Steuersenkung ist unsolidarisch und kurzsichtig Zuger Steuersenkung: Ein doppelter Auerbach mit Schraube

3 min Lesezeit 2 Kommentare 20.08.2020, 10:41 Uhr

Sie gehören zu den schwierigeren Figuren im Turmspringen – die Auerbach-Sprünge. Vorwärts starten, aber dann einen (oder mehrere) Rückwärtssaltos einlegen. Die kombinierte Schraube macht es noch komplizierter. Genauso verhält es sich mit den Steuersenkungsplänen der Zuger Regierung. Eine Auslegeordnung, weshalb der politische Auerbach völlig fehl am Platz ist.

Seit der neoliberalen Doktrin in den 1980er-Jahren mit Margaret Thatcher und Ronald Reagan als politische Vorreiter, gehört es bei einigen Politikerinnen und Politikern zum guten Ton, den Staat möglichst schlank zu halten und, wann immer möglich, abzubauen.

Kombiniert mit den vielen Steuersenkungen, ist das eine gefährliche Mischung, welche die Ungleichheit verstärkt. Auch der Kanton Zug hat in dieser Sparte eine wenig rühmliche Vergangenheit und wenn es nach der Mehrheit der Zuger Regierung und dem Parlament geht, kommt schon bald ein weiteres Kapitel hinzu.

Steuersenkung im 2020 geplant

Vor wenigen Jahren noch, da musste der Kanton Zug sparen. Zumindest war dies die Idee in der Politik. Zum Glück verhinderten die Zuger das Schlimmste, indem sie das damalige Sparpaket bachab schickten. Weitere schmerzhafte Sparbemühungen fanden im Kantonsrat jedoch eine Mehrheit.

Auch deshalb, weil den Gegnern im gleichen Zug versprochen wurde, dass auch die Steuern erhöht würden. Dieses Versprechen wurde nie eingelöst, denn auf einmal traten aus dem Nichts immer neue Sondereffekte ans Licht. Nur gerade sechs Jahre, nachdem die damalige Zuger Regierung monetäre Weltuntergangsszenarien prophezeit hat, ist 2020 eine erneute Steuersenkung geplant.

Unsolidarische Steuersenkungen als Risiko für die Zukunft

Während die Wirtschaft aufgrund der Corona-Pandemie nur langsam wieder in die Gänge kommt und viele Wirtschaftsexperten von einer drohenden Rezession mit vielen Stellenlosen warnen, senkt der Kanton Zug erneut die Steuern.

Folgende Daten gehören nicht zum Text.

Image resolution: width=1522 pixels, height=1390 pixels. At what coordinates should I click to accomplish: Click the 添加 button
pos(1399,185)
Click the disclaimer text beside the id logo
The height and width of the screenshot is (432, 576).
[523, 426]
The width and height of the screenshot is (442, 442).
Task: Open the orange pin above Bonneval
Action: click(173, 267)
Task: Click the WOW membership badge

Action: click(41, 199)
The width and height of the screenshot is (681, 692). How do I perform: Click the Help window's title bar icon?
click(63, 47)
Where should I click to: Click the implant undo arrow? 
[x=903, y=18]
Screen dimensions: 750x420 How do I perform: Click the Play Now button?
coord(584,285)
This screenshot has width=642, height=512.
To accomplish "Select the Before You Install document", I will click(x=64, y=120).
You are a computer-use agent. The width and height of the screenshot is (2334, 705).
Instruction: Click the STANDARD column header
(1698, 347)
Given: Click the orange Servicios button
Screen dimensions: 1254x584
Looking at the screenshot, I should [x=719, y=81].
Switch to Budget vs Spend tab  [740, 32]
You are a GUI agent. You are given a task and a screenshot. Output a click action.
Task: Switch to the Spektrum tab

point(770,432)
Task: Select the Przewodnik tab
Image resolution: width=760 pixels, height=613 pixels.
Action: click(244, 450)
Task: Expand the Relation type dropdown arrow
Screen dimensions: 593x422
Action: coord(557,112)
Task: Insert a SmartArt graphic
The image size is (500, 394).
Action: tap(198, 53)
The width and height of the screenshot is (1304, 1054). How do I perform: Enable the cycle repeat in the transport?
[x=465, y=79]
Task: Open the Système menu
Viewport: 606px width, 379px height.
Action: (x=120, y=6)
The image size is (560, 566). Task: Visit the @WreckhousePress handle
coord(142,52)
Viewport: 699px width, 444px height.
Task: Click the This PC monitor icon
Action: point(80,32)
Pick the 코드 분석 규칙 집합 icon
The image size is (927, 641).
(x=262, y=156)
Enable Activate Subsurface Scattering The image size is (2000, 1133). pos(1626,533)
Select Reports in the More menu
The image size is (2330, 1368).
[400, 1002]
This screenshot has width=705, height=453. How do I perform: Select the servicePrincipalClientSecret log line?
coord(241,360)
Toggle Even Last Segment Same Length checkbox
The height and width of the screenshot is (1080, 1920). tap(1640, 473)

Im vollen Bewusstsein, dass die Senkung des kantonalen Steuerfusses von 82 auf 80 maximal den sehr wohlhabenden Personen und den internationalen Unternehmen zugutekommt und für uns andere keine positiven Auswirkungen haben wird. Schlimmer noch, denn die Steuersenkung ist gleich mehrfach unsolidarisch und kurzsichtig.

Zum Autor

Andreas Lustenberger präsidiert die Alternative – die Grünen des Kantons Zug. Er ist seit 2013 Kantonsrat und ist im Vorstand der Grünen Schweiz. Der 33-jährige Geograf ist Leiter von youngCaritas Schweiz.

Kurzsichtig: Die mittel- und langfristigen Auswirkungen der Corona-Pandemie sind noch völlig unbekannt. Gut möglich, dass auch der Kanton Zug eine höhere Arbeitslosenquote zu bewältigen haben wird. Um die drohende Negativspirale zu verhindern, braucht es einerseits eine kaufkräftige Bevölkerung, und anderseits staatliche Investitionen in die Menschen und in die Infrastruktur. Steuergeschenke für die wohlhabende Bevölkerungsschicht bringen uns volkswirtschaftlich nicht weiter.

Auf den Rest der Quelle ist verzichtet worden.